So the real question in all of this - concerning how God acts, the state of the world and the role of overseer that God as given us as human beings, is failing to be "green" (defined in the best sense) a sin?

As I understand it - yes. Failing to be a good steward of God's gifts is a sin. And one can follow the rabbit hole all the way down, and it will drive a man to despair that he is such a dreadful sinner deserving of hell since he cannot be perfectly "green".

But why stop there? If you look at any aspect of life, you will find the same thing - an endless trail of things to do that God desires of you, lest you sin. Yet, it seems that because it is not on the forefront of the public display, you can easily fool the mind and heart into believing it has fulfilled God's law, when it has not.
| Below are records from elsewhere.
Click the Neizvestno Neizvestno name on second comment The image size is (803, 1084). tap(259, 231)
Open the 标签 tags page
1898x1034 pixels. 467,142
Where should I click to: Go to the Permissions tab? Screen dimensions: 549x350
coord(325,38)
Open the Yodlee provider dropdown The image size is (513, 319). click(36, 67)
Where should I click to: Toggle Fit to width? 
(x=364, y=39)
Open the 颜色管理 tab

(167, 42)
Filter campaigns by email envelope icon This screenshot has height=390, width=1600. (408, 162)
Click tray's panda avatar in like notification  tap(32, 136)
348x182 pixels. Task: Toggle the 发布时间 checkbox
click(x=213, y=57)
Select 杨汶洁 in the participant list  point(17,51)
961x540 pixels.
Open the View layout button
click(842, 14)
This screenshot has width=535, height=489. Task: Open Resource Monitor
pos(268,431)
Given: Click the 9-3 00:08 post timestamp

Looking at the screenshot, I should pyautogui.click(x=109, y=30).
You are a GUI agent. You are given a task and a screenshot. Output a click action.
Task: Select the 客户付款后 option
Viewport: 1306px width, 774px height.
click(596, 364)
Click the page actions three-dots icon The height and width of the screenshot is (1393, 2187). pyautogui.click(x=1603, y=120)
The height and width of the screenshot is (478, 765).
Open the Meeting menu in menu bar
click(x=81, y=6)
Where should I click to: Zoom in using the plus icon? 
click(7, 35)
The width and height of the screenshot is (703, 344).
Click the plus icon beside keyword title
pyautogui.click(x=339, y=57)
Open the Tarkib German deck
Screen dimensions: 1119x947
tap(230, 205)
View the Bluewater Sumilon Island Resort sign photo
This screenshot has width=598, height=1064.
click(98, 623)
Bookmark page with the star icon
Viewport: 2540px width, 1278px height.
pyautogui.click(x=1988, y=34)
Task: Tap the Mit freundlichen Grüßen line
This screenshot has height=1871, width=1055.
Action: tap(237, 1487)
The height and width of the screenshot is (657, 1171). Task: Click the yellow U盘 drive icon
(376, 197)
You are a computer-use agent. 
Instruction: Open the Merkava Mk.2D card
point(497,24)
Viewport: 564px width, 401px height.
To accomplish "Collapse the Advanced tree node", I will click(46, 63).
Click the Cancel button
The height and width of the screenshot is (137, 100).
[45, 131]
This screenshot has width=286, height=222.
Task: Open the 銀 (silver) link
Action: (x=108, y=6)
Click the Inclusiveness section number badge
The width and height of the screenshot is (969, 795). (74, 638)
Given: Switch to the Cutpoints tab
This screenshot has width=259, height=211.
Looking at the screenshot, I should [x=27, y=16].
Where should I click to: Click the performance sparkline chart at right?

But, thus is the fallen world. There is sin there. There will always be more and more ways to do the will of the Father. And, it is too much for a sinner. He has not the strength to do it all himself. That is why Christ came, and forgave man by his blood. All this that you might live in the freedom of the Gospel not bound by the law but free to do the good works with a free conscience. That you might not be paralyzed by the greatness of your sin, but free to serve God and your neighbor... even by being "green". :)

+Kyrie Eleison

1 comment:

Rev. Eric J Brown said...

Sin boldly, yet believe more boldly still.